Serüven, keşfetme ve merak duygusu… Jules Verne kitaplarının neden çocuk edebiyatıyla bu denli fazla anılıyor oluşunun cevabı da burada verilebilir. Çocukların ilk yaşlarından itibaren keşfetmeye duydukları ilgi ve dünyayı tanıma çabaları hâliyle bir ihtiyacı zorunlu kılmaktadır: çocuk yazını. Bu noktada çocuk yazınının çocuklara yeni şeyler keşfettirirken bir yandan da keşfetmeyi ve merakın peşinden koşmayı öğretmesi gerekir. Çocuk edebiyatının bu işlevselci tutumu onu diğer edebî türlerden daha ayrı bir noktada konumlandırmaktadır. Çocuğun gelişimi sırasında merak duygusu araştırmayı tetikler ve bu durum öğrenmeye giden yolun en etkili yöntemidir. Tüm bu unsurlar göz önüne alındığında Jules Verne’in kitapları çocuk okur için için ilgi çekicidir, demek yanlış olmaz. Çocuklar için yazılan bir kitabın üslubunun fazla girift olması işlevselliğini yitirmesine sebep olabilir, Jules Verne’in yazım üslubu göz önüne alındığında bu konuda da çocuk okuru destekleyecek bir eğilimi olduğunu söylemek mümkündür. Aynı zamanda hikâyenin işleyişi sırasında kesintiye uğramaması, ritmin hiçbir şekilde bozulmaması çocuğun hikâye anlatısının içine girebilmesini mümkün kılar. Makalemizde örnek olarak incelediğimiz Seksen Günde Devri Âlem romanı hem üslup hem de içerik olarak bahsettiğimiz her ayrıntıya ziyadesiyle iyi örnek teşkil etmektedir. Roman boyunca maceranın dozunun hiç kesilmemesi sade bir üslupla da birleşince roman çocuk-okur üzerinde büyük bir etki uyandırmaktadır. 

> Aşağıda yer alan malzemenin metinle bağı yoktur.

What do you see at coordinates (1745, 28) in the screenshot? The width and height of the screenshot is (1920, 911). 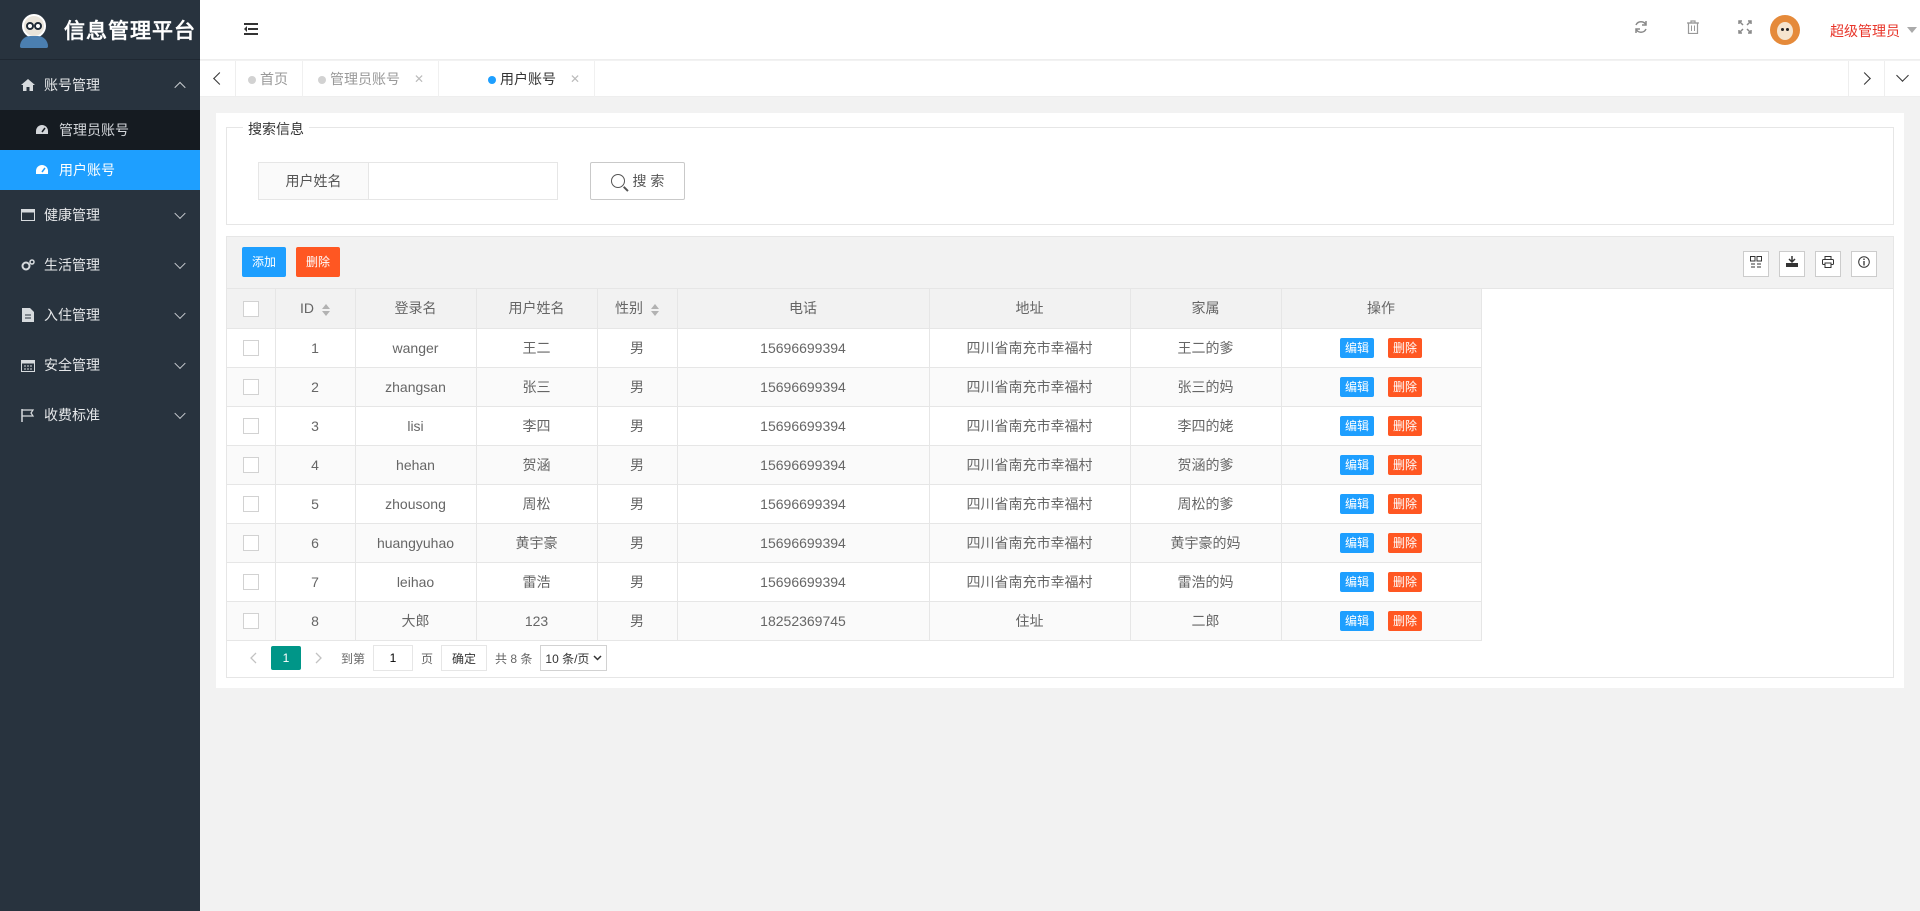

“Merak” unsurunun bir edebî türün çıkış noktalarından biri olması, metinlerin ilerleyişindeki dikkat çekici ana etken olması ve okurun üzerinde kurduğu hâkimiyet onun ne kadar önemli bir temel yapı taşı olduğunu göstermektedir. Bir metni bütün dinamikleriyle ele alırken tek bir kavramı kullanabilmek aslında metni oluşturan dinamiklerin (yazar, okur, metnin kendisi, yazıldığı çevre ve dönem) nasıl da birbiri ile ilişkili olduğunu bize göstermektedir. Seksen Günde Devri Âlem minvalinde düşünüldüğünde de tek bir unsurun tüm dinamikleri birbiri ile ilişkilendirebilmesi, bu metnin gücünü temsil etmektedir. İster çocuk edebiyatı başlığı altında olsun isterse yetişkin edebiyatı, hiç fark etmez, bu roman tüm dinamikleriyle tutarlıdır ve gücünü bu tutarlılıktan almaktadır.

 

Kaynakça                                                                                            

Verne, Jules. Seksen Günde Devri Âlem. İstanbul: İthaki Yayınları, 2008.